Advanced Micro Devices is the only other memory maker that has publicly announced a similar deal with Z-RAM developer Innovative Silicon. Rick Gaan, director of marketing at Innovative Silicon, said the company was in discussion with the other major memory makers.

Korea-based Hynix said it has received the first-mover opportunity to use Z-RAM in dynamic random access memory (DRAM) chips. Hynix did not disclose when it plans to release product, but Gaan said, Typically for technologies of this type we can expect to see something on the back end of the pipe in three years approximately.

DRAM, of course, is the most common type of computer memory, which is used to temporarily store information while a computer is in use. It prevents systems delays that occur when data is retrieved from the hard drive every time it’s needed.

DRAM requires a transistor and a capacitor to store electrical charge. Z-RAM, however, does away with the need for a separate capacitor by exploiting what is known as the floating-body effect, which enables the transistor’s charge to built-in.

Z-RAM works on silicon-on-insulator (SOI) technology, which allows for each transistor in the array to be electrically isolated, Gaan said.

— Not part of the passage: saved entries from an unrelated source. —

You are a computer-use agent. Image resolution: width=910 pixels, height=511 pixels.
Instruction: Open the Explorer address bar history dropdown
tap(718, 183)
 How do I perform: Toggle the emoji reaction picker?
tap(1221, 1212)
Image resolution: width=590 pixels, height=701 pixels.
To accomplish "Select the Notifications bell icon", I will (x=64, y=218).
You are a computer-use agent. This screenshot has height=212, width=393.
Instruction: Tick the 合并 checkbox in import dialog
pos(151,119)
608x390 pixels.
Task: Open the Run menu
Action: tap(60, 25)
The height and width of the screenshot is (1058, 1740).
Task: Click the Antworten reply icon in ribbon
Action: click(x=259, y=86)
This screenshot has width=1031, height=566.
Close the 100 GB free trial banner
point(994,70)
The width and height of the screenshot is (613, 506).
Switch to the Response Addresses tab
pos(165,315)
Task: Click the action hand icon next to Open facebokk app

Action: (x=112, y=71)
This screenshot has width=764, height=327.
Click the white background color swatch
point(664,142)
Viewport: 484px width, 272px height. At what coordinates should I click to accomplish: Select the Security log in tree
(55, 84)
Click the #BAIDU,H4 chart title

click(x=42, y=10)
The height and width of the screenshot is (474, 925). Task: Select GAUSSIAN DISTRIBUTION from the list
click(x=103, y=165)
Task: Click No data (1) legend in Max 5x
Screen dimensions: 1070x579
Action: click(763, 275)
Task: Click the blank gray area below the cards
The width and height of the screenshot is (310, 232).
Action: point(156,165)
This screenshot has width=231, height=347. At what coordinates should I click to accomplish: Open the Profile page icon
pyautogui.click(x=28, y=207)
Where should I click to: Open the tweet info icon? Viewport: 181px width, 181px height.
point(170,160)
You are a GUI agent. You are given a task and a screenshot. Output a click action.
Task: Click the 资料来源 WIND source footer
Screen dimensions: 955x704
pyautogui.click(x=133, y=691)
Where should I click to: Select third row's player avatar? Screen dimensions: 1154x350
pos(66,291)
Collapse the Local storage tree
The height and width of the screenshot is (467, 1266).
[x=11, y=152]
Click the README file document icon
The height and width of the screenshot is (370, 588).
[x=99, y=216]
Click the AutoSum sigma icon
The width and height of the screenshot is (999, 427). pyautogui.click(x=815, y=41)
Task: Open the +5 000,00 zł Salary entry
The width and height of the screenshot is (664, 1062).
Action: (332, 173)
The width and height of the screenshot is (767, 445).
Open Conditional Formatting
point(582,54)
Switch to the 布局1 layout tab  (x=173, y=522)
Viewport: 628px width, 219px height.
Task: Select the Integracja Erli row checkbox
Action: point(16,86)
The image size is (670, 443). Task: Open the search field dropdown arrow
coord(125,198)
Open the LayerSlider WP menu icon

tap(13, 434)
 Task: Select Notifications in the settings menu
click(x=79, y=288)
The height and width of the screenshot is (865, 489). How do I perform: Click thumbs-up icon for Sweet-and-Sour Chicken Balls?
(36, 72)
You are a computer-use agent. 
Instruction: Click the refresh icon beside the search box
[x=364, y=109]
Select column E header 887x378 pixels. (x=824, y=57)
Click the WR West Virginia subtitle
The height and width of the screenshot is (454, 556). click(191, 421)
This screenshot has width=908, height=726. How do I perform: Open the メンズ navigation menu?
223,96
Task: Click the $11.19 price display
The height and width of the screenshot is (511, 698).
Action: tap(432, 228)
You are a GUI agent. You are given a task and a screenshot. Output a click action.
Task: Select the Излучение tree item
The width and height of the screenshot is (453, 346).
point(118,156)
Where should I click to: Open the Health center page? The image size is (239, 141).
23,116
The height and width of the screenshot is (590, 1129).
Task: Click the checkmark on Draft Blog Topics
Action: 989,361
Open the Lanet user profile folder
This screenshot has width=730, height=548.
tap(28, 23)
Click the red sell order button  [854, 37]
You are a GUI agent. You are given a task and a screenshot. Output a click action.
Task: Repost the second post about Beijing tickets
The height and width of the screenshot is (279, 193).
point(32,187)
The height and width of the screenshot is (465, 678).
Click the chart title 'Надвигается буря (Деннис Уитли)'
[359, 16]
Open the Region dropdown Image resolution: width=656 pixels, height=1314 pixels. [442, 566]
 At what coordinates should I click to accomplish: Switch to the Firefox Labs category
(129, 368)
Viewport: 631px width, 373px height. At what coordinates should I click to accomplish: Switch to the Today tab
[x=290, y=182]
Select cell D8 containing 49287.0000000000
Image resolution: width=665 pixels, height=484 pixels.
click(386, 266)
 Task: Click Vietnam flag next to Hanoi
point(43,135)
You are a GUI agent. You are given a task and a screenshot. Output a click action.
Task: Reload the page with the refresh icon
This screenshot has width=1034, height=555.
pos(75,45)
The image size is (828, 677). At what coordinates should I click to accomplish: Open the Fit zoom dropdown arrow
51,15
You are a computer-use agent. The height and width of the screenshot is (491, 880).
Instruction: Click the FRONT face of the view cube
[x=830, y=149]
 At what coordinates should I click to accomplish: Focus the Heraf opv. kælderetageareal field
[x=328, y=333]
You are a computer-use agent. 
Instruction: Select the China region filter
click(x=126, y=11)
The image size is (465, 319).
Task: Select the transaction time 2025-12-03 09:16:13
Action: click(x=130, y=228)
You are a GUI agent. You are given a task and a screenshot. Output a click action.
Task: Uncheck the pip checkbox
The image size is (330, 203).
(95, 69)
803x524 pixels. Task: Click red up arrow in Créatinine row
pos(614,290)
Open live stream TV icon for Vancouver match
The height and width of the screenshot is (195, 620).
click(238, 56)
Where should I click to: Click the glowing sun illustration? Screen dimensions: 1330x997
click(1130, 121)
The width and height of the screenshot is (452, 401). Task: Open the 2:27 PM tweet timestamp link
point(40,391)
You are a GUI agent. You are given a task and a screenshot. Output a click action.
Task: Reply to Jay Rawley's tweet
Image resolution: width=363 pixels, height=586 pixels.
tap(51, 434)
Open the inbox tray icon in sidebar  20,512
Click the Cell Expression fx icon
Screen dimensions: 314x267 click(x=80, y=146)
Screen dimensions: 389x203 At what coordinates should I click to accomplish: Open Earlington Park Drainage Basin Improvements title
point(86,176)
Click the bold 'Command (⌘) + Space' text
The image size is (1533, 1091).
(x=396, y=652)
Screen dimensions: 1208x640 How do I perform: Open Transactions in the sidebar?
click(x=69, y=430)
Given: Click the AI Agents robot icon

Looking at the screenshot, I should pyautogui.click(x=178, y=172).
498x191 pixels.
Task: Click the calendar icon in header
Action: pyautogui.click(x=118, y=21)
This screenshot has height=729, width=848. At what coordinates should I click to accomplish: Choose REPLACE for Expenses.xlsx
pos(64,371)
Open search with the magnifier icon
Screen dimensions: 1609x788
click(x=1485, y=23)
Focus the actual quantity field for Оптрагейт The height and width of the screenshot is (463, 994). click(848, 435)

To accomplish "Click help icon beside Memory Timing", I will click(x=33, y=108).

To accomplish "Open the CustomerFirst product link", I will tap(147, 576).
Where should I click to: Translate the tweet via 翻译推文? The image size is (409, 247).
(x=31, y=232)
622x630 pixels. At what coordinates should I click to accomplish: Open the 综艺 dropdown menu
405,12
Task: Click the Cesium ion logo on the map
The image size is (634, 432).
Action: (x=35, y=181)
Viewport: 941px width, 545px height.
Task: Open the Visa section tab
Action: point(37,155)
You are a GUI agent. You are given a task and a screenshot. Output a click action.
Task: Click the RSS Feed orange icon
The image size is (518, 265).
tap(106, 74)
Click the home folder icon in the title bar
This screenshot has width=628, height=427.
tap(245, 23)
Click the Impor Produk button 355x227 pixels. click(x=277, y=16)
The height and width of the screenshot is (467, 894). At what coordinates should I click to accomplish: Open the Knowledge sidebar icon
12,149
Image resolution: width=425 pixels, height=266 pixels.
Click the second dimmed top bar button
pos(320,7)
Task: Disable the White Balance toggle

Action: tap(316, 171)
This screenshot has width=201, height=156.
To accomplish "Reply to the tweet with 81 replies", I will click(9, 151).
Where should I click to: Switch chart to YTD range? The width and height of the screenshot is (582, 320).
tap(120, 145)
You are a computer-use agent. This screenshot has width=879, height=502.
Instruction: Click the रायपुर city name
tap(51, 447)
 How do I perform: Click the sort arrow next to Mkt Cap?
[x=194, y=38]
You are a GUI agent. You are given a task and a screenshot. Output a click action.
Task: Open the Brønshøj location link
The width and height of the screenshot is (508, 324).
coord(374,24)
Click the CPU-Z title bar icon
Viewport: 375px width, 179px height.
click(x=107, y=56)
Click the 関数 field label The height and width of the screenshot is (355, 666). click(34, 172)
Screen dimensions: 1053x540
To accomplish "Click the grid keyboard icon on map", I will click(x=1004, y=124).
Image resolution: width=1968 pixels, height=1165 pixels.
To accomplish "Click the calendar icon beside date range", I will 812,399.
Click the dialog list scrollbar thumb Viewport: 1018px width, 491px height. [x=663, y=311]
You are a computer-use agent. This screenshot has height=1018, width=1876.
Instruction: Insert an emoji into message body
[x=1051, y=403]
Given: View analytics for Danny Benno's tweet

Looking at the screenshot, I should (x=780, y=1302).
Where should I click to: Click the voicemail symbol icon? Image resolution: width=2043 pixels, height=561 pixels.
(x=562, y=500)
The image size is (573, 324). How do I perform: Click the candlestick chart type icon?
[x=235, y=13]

To the end user, Z-RAM promises to keep PC costs down. For the past decade or so, the number of memory bits per dollar has increased about 27% a year. But Gaan said that rate is now slowing as memory makers struggle with manufacturing chips in smaller geometries, notably the 45-nanometer and 32-nm chip-making nodes.

If that bits-per-dollar rate slows to 19% per annual, the retail price of a PC increases a couple of hundred dollars over 10 years, according to Gaan. If it goes down to 13%, PCs will cost $750 more in the next decade, he said. Z-RAM gets rid of the problem because we don’t have a capacitor, he said.

Gaan said Z-RAM promises memory that is half the size of DRAM and significantly less expensive. But the real benefit is it promises to scale to smaller [chip-making] nodes, he said.

AMD first licensed Z-RAM from Lausanne, Switzerland-based Innovative Silicon in December 2005 for upcoming microprocessors. In December, it licensed generation 2 Z-RAM, which essentially enables faster memory and higher yields. AMD has not yet announced any Z-RAM products.